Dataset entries

════════════════════

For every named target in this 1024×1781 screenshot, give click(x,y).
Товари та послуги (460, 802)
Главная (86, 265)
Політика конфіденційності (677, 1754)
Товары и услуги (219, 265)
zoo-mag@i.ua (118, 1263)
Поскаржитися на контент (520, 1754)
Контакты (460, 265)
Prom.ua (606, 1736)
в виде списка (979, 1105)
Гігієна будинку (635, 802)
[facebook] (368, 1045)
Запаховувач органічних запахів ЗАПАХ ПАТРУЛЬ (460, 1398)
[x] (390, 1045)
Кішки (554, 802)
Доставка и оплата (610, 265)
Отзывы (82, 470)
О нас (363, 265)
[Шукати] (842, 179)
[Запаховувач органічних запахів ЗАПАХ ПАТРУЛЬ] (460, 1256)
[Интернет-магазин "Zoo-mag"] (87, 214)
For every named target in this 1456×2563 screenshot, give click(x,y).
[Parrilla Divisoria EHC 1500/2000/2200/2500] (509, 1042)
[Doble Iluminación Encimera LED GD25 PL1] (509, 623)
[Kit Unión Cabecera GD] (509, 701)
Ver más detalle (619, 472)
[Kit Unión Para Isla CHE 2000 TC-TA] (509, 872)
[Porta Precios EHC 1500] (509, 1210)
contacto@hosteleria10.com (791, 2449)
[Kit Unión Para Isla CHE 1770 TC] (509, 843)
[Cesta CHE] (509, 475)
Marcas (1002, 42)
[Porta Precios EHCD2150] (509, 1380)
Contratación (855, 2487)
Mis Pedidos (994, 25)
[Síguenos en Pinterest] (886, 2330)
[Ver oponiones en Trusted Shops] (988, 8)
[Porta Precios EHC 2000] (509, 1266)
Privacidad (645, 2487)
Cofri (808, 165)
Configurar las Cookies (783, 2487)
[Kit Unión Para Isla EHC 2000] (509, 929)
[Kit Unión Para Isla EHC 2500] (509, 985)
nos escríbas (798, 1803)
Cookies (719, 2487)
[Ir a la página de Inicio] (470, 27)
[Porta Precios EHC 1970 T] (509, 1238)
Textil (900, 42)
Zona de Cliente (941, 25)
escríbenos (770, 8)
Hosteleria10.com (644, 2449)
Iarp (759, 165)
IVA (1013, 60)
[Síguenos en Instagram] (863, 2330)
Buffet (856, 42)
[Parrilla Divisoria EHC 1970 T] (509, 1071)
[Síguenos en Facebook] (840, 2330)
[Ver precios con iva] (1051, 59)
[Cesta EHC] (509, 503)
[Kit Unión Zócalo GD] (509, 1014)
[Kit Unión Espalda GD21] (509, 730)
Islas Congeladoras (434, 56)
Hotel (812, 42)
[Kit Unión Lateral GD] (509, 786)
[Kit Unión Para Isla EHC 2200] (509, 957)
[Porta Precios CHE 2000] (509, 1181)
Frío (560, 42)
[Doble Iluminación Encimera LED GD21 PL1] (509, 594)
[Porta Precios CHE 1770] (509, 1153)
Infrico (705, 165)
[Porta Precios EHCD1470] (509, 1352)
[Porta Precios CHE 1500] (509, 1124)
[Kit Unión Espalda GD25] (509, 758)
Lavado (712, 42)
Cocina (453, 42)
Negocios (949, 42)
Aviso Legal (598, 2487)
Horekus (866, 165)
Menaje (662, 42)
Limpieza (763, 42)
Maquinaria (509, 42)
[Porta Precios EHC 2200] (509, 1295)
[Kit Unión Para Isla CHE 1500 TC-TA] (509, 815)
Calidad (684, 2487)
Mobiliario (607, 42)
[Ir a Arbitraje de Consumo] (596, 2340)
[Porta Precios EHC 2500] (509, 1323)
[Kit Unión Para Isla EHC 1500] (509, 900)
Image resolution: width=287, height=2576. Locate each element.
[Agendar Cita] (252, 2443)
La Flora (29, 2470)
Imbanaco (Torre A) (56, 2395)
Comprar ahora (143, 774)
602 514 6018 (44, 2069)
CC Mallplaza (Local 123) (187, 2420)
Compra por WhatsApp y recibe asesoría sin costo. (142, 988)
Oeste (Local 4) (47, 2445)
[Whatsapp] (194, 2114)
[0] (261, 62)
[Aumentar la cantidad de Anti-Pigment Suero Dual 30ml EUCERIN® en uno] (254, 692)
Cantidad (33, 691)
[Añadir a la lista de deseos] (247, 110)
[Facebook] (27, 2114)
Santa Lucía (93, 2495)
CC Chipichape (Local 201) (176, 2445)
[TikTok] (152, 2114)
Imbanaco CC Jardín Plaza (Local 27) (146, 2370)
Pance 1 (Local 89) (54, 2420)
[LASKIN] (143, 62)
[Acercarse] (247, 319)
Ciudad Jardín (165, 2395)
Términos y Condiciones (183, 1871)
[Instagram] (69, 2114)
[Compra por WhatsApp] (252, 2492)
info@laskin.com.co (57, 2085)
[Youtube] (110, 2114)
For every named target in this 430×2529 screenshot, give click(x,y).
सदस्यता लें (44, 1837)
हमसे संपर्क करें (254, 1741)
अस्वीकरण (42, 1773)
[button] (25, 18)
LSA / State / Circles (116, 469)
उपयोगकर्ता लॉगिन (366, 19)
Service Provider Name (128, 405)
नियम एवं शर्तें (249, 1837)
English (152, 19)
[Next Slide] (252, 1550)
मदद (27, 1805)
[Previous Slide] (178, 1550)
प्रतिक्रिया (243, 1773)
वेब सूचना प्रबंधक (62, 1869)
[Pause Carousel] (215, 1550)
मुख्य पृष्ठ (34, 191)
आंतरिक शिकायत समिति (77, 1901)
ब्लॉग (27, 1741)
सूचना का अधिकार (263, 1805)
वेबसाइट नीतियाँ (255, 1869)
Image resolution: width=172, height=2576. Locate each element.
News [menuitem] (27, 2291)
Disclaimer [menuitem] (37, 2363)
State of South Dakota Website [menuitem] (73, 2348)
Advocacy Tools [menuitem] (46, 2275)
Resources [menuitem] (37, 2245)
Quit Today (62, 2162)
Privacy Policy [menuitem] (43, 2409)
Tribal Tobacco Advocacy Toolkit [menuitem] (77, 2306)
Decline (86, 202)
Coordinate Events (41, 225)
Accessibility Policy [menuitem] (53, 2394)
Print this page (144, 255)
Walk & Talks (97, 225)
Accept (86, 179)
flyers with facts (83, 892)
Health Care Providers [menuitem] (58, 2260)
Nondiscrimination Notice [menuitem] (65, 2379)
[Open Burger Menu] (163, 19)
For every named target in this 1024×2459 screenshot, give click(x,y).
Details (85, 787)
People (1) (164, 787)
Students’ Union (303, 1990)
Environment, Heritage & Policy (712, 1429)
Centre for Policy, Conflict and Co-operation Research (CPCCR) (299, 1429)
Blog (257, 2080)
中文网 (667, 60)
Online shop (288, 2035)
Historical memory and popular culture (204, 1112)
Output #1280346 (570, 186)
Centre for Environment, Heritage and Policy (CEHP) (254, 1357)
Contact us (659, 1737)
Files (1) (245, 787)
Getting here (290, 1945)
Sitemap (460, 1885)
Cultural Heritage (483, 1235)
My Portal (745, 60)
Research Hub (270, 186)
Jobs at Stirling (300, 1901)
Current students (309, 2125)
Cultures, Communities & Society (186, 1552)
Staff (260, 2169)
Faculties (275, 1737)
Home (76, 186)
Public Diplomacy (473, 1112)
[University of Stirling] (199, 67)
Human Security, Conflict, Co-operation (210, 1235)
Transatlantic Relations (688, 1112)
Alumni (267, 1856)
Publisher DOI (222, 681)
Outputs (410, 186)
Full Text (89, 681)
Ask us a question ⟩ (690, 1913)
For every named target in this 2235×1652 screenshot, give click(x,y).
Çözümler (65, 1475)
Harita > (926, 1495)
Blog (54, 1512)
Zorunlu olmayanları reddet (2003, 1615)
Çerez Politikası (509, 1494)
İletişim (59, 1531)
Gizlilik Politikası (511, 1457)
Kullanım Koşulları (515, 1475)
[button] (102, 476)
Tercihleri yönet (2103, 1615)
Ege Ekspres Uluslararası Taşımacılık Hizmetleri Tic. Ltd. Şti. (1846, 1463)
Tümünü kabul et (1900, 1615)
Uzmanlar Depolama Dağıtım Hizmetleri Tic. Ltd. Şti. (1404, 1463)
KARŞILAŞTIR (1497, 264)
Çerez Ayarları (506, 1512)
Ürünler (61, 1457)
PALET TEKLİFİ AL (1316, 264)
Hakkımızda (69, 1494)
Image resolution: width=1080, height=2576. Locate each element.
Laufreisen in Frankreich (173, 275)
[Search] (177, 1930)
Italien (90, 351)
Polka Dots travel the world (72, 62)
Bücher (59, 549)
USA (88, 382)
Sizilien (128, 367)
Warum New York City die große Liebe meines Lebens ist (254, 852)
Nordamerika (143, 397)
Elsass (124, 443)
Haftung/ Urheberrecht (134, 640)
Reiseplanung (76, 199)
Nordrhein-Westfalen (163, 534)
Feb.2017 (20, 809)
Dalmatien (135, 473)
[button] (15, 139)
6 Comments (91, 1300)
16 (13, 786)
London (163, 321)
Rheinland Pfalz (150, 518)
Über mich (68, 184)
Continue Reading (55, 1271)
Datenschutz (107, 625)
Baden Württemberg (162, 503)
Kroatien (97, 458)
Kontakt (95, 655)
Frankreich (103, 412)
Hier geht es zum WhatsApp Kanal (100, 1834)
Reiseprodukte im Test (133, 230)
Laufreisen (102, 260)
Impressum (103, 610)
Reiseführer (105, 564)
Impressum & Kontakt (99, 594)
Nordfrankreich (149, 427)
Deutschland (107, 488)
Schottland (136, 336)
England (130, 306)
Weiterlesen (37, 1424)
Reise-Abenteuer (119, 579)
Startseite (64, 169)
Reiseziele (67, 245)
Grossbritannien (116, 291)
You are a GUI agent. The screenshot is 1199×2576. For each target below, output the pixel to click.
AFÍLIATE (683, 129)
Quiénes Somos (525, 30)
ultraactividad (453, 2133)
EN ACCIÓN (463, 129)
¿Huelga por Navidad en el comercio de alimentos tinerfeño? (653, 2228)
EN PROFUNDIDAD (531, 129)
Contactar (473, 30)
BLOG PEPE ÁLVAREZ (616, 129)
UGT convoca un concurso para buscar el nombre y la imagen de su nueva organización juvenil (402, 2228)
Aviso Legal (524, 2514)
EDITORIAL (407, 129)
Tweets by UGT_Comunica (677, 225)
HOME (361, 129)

════════════════════

__WORK INSTRUCTIONS__: Would you print exactly the lines from the first line of the entries above through the line that has "For every named target in this 1456×2563", both included, and stop there?

__OUTPUT BELOW__:
For every named target in this 1024×1781 screenshot, give click(x,y).
Товари та послуги (460, 802)
Главная (86, 265)
Політика конфіденційності (677, 1754)
Товары и услуги (219, 265)
zoo-mag@i.ua (118, 1263)
Поскаржитися на контент (520, 1754)
Контакты (460, 265)
Prom.ua (606, 1736)
в виде списка (979, 1105)
Гігієна будинку (635, 802)
[facebook] (368, 1045)
Запаховувач органічних запахів ЗАПАХ ПАТРУЛЬ (460, 1398)
[x] (390, 1045)
Кішки (554, 802)
Доставка и оплата (610, 265)
Отзывы (82, 470)
О нас (363, 265)
[Шукати] (842, 179)
[Запаховувач органічних запахів ЗАПАХ ПАТРУЛЬ] (460, 1256)
[Интернет-магазин "Zoo-mag"] (87, 214)
For every named target in this 1456×2563 screenshot, give click(x,y).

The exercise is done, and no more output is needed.